━━━━━ MATERIAL PROVIDED

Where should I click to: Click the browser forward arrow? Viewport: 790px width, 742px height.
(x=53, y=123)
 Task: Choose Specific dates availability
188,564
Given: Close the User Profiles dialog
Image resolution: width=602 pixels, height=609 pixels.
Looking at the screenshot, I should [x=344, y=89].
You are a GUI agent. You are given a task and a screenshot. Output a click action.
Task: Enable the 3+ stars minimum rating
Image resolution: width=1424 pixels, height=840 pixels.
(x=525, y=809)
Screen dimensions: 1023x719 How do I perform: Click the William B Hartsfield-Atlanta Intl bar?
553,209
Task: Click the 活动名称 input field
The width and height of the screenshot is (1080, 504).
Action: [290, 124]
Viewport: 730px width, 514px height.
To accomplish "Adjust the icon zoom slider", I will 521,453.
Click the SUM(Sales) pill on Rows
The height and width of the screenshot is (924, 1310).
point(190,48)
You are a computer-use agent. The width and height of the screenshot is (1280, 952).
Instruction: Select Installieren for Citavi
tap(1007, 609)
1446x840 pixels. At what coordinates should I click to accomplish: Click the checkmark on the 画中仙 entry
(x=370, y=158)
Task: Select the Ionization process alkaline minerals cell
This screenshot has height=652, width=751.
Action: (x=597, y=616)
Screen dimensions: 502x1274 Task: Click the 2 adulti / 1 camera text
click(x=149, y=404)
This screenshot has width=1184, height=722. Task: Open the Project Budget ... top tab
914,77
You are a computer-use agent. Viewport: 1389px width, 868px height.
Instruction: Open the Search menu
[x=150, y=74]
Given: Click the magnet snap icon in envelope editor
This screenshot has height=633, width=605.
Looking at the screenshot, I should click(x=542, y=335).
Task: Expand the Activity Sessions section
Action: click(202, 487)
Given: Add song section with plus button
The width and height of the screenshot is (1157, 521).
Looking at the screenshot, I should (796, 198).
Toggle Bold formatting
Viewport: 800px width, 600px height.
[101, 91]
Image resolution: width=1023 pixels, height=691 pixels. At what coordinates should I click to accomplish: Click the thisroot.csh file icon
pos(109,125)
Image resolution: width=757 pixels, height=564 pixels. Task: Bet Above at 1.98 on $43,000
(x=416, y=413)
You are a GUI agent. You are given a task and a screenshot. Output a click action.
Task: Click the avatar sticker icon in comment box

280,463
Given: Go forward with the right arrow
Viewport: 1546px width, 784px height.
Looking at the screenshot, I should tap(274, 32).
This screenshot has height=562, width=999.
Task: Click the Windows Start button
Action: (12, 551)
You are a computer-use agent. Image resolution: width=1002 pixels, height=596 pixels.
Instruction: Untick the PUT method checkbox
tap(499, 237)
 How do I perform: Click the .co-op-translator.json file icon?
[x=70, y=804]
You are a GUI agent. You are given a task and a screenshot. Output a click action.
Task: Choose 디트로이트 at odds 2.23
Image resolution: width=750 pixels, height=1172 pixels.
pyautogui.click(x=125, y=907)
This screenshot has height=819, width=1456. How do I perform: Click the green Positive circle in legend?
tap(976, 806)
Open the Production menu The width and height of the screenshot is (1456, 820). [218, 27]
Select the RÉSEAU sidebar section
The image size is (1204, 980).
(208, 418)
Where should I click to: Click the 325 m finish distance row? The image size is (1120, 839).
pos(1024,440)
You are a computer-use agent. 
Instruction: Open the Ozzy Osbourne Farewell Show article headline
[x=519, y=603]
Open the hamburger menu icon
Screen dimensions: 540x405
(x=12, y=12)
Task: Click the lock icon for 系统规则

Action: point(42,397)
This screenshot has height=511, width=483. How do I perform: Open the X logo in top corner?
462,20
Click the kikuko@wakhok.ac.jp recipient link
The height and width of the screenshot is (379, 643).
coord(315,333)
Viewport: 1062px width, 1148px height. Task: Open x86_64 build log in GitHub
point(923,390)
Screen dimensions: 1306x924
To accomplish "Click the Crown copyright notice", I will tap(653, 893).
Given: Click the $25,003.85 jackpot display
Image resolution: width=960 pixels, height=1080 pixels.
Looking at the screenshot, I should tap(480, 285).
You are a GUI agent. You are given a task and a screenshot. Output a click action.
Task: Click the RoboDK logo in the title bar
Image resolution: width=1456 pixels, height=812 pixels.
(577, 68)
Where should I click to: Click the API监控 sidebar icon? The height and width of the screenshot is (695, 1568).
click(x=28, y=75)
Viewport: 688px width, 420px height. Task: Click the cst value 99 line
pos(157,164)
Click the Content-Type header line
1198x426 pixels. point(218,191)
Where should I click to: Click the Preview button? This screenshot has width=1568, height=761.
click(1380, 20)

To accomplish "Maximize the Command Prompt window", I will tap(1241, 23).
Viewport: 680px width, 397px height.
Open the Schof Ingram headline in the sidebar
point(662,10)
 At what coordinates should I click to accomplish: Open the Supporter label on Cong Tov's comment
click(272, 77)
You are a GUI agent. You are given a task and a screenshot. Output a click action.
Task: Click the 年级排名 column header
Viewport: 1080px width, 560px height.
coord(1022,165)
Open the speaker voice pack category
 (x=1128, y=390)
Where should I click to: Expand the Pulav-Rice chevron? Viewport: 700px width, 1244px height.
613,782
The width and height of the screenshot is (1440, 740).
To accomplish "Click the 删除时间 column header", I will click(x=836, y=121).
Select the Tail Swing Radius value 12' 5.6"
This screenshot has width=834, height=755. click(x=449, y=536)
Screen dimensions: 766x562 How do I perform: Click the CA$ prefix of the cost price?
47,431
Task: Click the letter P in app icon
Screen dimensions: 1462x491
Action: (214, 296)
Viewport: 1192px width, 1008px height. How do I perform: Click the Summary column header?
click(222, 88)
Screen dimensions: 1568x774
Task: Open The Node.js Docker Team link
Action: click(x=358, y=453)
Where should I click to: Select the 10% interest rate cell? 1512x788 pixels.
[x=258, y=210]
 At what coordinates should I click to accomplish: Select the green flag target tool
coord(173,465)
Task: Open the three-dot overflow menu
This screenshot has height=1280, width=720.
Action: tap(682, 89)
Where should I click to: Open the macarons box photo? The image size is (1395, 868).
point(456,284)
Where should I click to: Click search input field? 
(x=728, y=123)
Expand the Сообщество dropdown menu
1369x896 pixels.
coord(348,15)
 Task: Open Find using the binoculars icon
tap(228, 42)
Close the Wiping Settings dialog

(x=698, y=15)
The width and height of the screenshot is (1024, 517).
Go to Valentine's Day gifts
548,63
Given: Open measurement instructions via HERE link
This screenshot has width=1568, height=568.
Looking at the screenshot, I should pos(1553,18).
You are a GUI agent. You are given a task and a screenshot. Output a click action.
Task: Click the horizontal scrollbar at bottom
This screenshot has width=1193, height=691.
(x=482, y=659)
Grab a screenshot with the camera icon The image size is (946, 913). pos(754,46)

━━━━━━━━━━

SHORT PROBLEM: Count the lines in the rows above that contain the string "menu". Reply with the number only.

TASK RESPONSE: 5